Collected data
■ ■ ■ ■

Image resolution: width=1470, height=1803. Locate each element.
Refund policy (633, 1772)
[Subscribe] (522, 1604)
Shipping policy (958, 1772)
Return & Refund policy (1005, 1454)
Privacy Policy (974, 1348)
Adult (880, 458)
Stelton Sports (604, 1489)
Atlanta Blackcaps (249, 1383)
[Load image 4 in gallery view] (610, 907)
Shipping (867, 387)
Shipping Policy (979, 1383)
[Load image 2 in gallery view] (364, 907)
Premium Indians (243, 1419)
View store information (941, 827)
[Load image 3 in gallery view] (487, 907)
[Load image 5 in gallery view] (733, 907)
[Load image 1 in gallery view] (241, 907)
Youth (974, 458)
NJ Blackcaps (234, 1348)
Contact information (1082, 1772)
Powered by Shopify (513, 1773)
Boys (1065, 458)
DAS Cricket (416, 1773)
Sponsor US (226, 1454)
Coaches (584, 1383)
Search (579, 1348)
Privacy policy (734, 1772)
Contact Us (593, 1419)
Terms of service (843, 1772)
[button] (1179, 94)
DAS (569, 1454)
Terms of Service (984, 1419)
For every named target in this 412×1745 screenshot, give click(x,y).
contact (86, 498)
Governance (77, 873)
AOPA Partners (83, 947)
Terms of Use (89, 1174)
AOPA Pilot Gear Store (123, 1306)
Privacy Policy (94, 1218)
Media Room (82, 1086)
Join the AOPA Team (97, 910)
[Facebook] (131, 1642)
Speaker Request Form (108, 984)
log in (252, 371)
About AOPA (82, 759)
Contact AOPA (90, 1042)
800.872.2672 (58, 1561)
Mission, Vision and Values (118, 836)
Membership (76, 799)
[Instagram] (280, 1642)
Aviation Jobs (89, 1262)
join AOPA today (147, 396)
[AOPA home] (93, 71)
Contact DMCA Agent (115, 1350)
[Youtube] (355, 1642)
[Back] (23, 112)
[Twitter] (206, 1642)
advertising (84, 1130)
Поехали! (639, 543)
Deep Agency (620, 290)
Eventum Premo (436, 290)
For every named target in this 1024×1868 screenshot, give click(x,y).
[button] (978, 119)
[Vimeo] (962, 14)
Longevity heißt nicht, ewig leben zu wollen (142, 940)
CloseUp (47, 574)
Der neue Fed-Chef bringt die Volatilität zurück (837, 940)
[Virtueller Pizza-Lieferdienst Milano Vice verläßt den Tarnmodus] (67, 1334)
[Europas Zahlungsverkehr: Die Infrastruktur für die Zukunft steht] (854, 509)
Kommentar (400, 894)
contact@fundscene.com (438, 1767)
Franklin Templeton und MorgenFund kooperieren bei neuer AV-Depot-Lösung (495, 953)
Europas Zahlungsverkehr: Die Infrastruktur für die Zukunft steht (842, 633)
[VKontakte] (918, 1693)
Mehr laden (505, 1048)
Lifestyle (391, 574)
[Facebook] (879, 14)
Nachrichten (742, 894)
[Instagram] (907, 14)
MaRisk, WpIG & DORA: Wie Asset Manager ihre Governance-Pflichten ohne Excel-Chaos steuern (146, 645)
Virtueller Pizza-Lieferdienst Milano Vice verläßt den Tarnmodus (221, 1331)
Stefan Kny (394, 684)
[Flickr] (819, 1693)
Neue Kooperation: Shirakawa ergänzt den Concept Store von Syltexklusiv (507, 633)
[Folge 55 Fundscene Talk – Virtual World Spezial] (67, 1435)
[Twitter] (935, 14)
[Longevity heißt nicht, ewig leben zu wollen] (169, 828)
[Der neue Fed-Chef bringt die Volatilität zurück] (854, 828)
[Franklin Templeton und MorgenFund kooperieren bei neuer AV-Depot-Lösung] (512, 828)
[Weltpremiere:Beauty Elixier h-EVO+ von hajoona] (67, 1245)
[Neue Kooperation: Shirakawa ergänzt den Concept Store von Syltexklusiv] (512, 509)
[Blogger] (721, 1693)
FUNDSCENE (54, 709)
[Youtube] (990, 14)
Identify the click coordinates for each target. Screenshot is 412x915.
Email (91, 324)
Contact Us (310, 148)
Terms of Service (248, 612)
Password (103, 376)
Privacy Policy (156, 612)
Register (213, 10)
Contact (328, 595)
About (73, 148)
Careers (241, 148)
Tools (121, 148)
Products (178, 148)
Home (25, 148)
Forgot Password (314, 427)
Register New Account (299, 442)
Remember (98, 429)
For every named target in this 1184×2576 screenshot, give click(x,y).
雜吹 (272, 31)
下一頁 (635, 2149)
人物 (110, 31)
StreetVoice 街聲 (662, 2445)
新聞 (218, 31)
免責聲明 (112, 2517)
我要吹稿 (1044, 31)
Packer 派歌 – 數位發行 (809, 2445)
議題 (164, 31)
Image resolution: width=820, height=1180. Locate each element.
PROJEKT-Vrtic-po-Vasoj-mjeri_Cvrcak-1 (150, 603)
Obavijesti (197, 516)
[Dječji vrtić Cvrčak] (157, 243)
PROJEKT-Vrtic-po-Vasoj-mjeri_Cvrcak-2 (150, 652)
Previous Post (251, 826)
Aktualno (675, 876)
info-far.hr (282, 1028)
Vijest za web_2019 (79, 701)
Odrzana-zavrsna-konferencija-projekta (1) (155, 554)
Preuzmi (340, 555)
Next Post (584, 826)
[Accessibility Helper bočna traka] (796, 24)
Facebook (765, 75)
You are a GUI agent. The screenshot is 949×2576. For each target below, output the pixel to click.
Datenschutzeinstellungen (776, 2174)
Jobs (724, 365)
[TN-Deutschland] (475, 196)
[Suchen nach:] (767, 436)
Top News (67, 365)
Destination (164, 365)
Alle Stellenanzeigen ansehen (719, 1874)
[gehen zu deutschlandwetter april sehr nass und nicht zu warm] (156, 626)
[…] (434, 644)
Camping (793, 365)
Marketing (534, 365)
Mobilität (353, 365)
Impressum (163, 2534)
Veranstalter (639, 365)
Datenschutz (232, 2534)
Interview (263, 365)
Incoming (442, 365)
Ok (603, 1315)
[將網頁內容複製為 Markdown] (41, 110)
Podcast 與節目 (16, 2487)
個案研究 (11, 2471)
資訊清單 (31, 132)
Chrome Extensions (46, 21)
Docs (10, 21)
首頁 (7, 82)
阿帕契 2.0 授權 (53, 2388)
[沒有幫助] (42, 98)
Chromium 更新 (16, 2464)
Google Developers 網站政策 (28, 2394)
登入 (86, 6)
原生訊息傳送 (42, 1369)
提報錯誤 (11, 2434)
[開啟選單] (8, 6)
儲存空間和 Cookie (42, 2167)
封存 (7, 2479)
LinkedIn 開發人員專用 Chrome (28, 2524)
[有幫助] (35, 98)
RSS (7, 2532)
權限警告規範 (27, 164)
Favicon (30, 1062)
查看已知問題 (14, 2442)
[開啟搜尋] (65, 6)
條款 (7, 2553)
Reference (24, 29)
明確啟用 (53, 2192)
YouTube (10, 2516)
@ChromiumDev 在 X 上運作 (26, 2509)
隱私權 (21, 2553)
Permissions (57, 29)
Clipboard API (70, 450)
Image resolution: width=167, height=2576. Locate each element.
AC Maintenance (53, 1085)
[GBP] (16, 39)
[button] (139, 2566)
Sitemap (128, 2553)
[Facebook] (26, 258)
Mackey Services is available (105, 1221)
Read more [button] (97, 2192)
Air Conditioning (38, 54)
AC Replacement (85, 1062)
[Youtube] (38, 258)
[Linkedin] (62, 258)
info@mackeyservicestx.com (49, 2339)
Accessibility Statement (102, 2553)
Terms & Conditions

■ ■ ■ ■

EXERCISE REQUIREMENTS:
The answer consists of every entry, returned exactly.

OUTPUT:
Image resolution: width=1470, height=1803. Locate each element.
Refund policy (633, 1772)
[Subscribe] (522, 1604)
Shipping policy (958, 1772)
Return & Refund policy (1005, 1454)
Privacy Policy (974, 1348)
Adult (880, 458)
Stelton Sports (604, 1489)
Atlanta Blackcaps (249, 1383)
[Load image 4 in gallery view] (610, 907)
Shipping (867, 387)
Shipping Policy (979, 1383)
[Load image 2 in gallery view] (364, 907)
Premium Indians (243, 1419)
View store information (941, 827)
[Load image 3 in gallery view] (487, 907)
[Load image 5 in gallery view] (733, 907)
[Load image 1 in gallery view] (241, 907)
Youth (974, 458)
NJ Blackcaps (234, 1348)
Contact information (1082, 1772)
Powered by Shopify (513, 1773)
Boys (1065, 458)
DAS Cricket (416, 1773)
Sponsor US (226, 1454)
Coaches (584, 1383)
Search (579, 1348)
Privacy policy (734, 1772)
Contact Us (593, 1419)
Terms of service (843, 1772)
[button] (1179, 94)
DAS (569, 1454)
Terms of Service (984, 1419)
For every named target in this 412×1745 screenshot, give click(x,y).
contact (86, 498)
Governance (77, 873)
AOPA Partners (83, 947)
Terms of Use (89, 1174)
AOPA Pilot Gear Store (123, 1306)
Privacy Policy (94, 1218)
Media Room (82, 1086)
Join the AOPA Team (97, 910)
[Facebook] (131, 1642)
Speaker Request Form (108, 984)
log in (252, 371)
About AOPA (82, 759)
Contact AOPA (90, 1042)
800.872.2672 (58, 1561)
Mission, Vision and Values (118, 836)
Membership (76, 799)
[Instagram] (280, 1642)
Aviation Jobs (89, 1262)
join AOPA today (147, 396)
[AOPA home] (93, 71)
Contact DMCA Agent (115, 1350)
[Youtube] (355, 1642)
[Back] (23, 112)
[Twitter] (206, 1642)
advertising (84, 1130)
Поехали! (639, 543)
Deep Agency (620, 290)
Eventum Premo (436, 290)
For every named target in this 1024×1868 screenshot, give click(x,y).
[button] (978, 119)
[Vimeo] (962, 14)
Longevity heißt nicht, ewig leben zu wollen (142, 940)
CloseUp (47, 574)
Der neue Fed-Chef bringt die Volatilität zurück (837, 940)
[Virtueller Pizza-Lieferdienst Milano Vice verläßt den Tarnmodus] (67, 1334)
[Europas Zahlungsverkehr: Die Infrastruktur für die Zukunft steht] (854, 509)
Kommentar (400, 894)
contact@fundscene.com (438, 1767)
Franklin Templeton und MorgenFund kooperieren bei neuer AV-Depot-Lösung (495, 953)
Europas Zahlungsverkehr: Die Infrastruktur für die Zukunft steht (842, 633)
[VKontakte] (918, 1693)
Mehr laden (505, 1048)
Lifestyle (391, 574)
[Facebook] (879, 14)
Nachrichten (742, 894)
[Instagram] (907, 14)
MaRisk, WpIG & DORA: Wie Asset Manager ihre Governance-Pflichten ohne Excel-Chaos steuern (146, 645)
Virtueller Pizza-Lieferdienst Milano Vice verläßt den Tarnmodus (221, 1331)
Stefan Kny (394, 684)
[Flickr] (819, 1693)
Neue Kooperation: Shirakawa ergänzt den Concept Store von Syltexklusiv (507, 633)
[Folge 55 Fundscene Talk – Virtual World Spezial] (67, 1435)
[Twitter] (935, 14)
[Longevity heißt nicht, ewig leben zu wollen] (169, 828)
[Der neue Fed-Chef bringt die Volatilität zurück] (854, 828)
[Franklin Templeton und MorgenFund kooperieren bei neuer AV-Depot-Lösung] (512, 828)
[Weltpremiere:Beauty Elixier h-EVO+ von hajoona] (67, 1245)
[Neue Kooperation: Shirakawa ergänzt den Concept Store von Syltexklusiv] (512, 509)
[Blogger] (721, 1693)
FUNDSCENE (54, 709)
[Youtube] (990, 14)
Identify the click coordinates for each target. Screenshot is 412x915.
Email (91, 324)
Contact Us (310, 148)
Terms of Service (248, 612)
Password (103, 376)
Privacy Policy (156, 612)
Register (213, 10)
Contact (328, 595)
About (73, 148)
Careers (241, 148)
Tools (121, 148)
Products (178, 148)
Home (25, 148)
Forgot Password (314, 427)
Register New Account (299, 442)
Remember (98, 429)
For every named target in this 1184×2576 screenshot, give click(x,y).
雜吹 (272, 31)
下一頁 (635, 2149)
人物 (110, 31)
StreetVoice 街聲 (662, 2445)
新聞 (218, 31)
免責聲明 (112, 2517)
我要吹稿 (1044, 31)
Packer 派歌 – 數位發行 (809, 2445)
議題 (164, 31)
Image resolution: width=820, height=1180. Locate each element.
PROJEKT-Vrtic-po-Vasoj-mjeri_Cvrcak-1 (150, 603)
Obavijesti (197, 516)
[Dječji vrtić Cvrčak] (157, 243)
PROJEKT-Vrtic-po-Vasoj-mjeri_Cvrcak-2 (150, 652)
Previous Post (251, 826)
Aktualno (675, 876)
info-far.hr (282, 1028)
Vijest za web_2019 (79, 701)
Odrzana-zavrsna-konferencija-projekta (1) (155, 554)
Preuzmi (340, 555)
Next Post (584, 826)
[Accessibility Helper bočna traka] (796, 24)
Facebook (765, 75)
You are a GUI agent. The screenshot is 949×2576. For each target below, output the pixel to click.
Datenschutzeinstellungen (776, 2174)
Jobs (724, 365)
[TN-Deutschland] (475, 196)
[Suchen nach:] (767, 436)
Top News (67, 365)
Destination (164, 365)
Alle Stellenanzeigen ansehen (719, 1874)
[gehen zu deutschlandwetter april sehr nass und nicht zu warm] (156, 626)
[…] (434, 644)
Camping (793, 365)
Marketing (534, 365)
Mobilität (353, 365)
Impressum (163, 2534)
Veranstalter (639, 365)
Datenschutz (232, 2534)
Interview (263, 365)
Incoming (442, 365)
Ok (603, 1315)
[將網頁內容複製為 Markdown] (41, 110)
Podcast 與節目 (16, 2487)
個案研究 (11, 2471)
資訊清單 (31, 132)
Chrome Extensions (46, 21)
Docs (10, 21)
首頁 (7, 82)
阿帕契 2.0 授權 (53, 2388)
[沒有幫助] (42, 98)
Chromium 更新 (16, 2464)
Google Developers 網站政策 (28, 2394)
登入 (86, 6)
原生訊息傳送 (42, 1369)
提報錯誤 (11, 2434)
[開啟選單] (8, 6)
儲存空間和 Cookie (42, 2167)
封存 (7, 2479)
LinkedIn 開發人員專用 Chrome (28, 2524)
[有幫助] (35, 98)
RSS (7, 2532)
權限警告規範 (27, 164)
Favicon (30, 1062)
查看已知問題 (14, 2442)
[開啟搜尋] (65, 6)
條款 (7, 2553)
Reference (24, 29)
明確啟用 (53, 2192)
YouTube (10, 2516)
@ChromiumDev 在 X 上運作 (26, 2509)
隱私權 (21, 2553)
Permissions (57, 29)
Clipboard API (70, 450)
Image resolution: width=167, height=2576. Locate each element.
AC Maintenance (53, 1085)
[GBP] (16, 39)
[button] (139, 2566)
Sitemap (128, 2553)
[Facebook] (26, 258)
Mackey Services is available (105, 1221)
Read more [button] (97, 2192)
Air Conditioning (38, 54)
AC Replacement (85, 1062)
[Youtube] (38, 258)
[Linkedin] (62, 258)
info@mackeyservicestx.com (49, 2339)
Accessibility Statement (102, 2553)
Terms & Conditions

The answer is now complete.